Aufgabenbeschreibung:
Wo wurde laut Auszug in der ersten Nacht aufgebaut?

3 Nächte Deep-Sky in den Hochalpen

- Beobachtungen auf der Bieler Höhe (Silvretta) -


Abenddämmerung auf der Bieler Höhe, Blick in Richtung Westen

Nach eher durchwachsenem Frühjahr und Sommer boten sich am Neumond Ende August 2008 erstmalig im Jahr die Möglichkeit die perfekten Bedingungen eines hochalpinen Beobachtungsstandortes auszukosten.
Zunächst gewohnte Plätze an der Großglockner-Hochalpenstraße als Beobachtungsort im Auge, schwenkte ich nach Studium der Wetterkarten und Telefonaten mit Bernhard um und fasste mal wieder die Silvretta ins Auge, die ich bereits seit 2005 regelmäßig zu astronomischen Beobachtungen aufsuchte. Neben Bernhard war zunächst auch Gerhard aus Stuttgart von der Partie. Trotz mäßiger Vorhersagen für die Nacht vom Donnerstag auf Freitag trafen wir uns am späten Nachmittag auf dem Platz...die Entscheidung sollte sich als richtig herausstellen.

 

Die erste Nacht

Am Großparkplatz westlich des Silvretta-Hauses aufgebaut, hielten sich noch Reste tiefer Wolkenfelder einer sich im Norden befindlichen Wetterstörung. Diese sanken langsam aber stetig und brachten bis Mitternacht einiges an Feuchtigkeit mit, untypisch für diese Lage über 2000m Höhe. Dieses mäßigen Bedingungen brachten zwar an den freien Stellen gute Durchsicht, ließen Teleskope und Ausrüstung aber mächtig schwitzen. Davon etwas gebremst fingen wir mit den ersten Objekten an...

Die Feuchtigkeit macht der Durchsicht zu schaffen, Seeing ist auch nicht ideal. Ich entscheide mich mit Hilfe vom mittlerweile nicht mehr erhältlichen PN-Buch, dem "Hynes" ein paar PN aufzusuchen.

Datenausschnitte:
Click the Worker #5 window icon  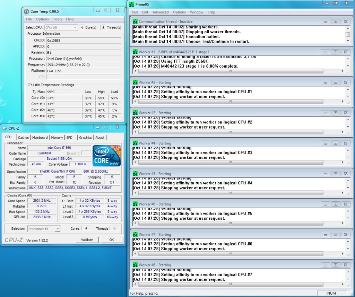click(135, 174)
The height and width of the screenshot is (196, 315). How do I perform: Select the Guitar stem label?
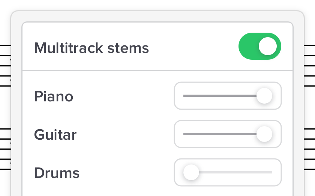pos(55,135)
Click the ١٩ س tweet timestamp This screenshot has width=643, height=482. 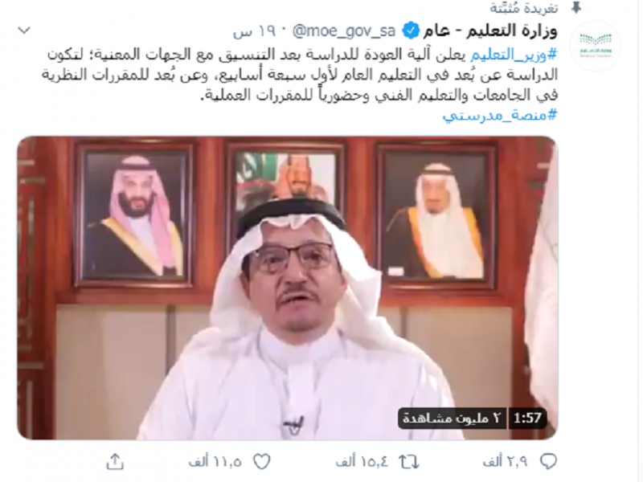256,32
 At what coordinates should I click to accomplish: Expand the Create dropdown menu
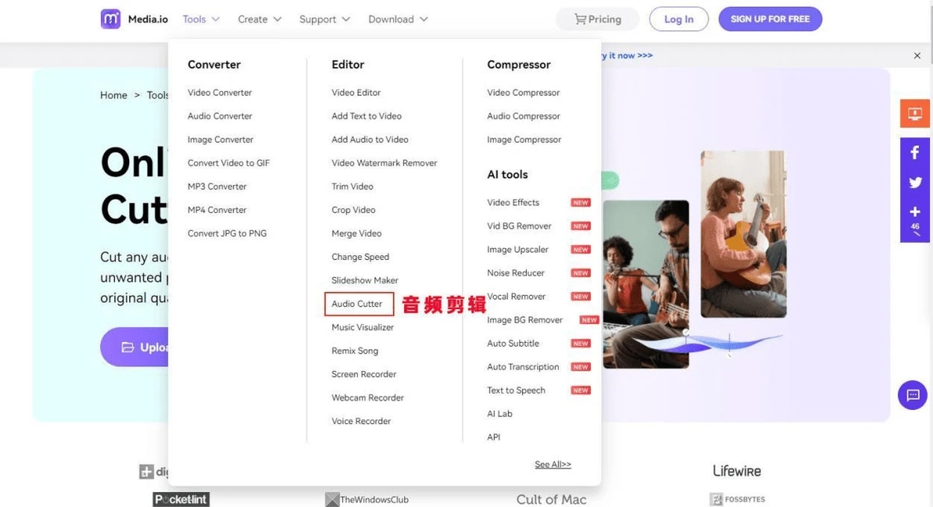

Ergebnis:
Am Großparkplatz westlich des Silvretta-Hauses.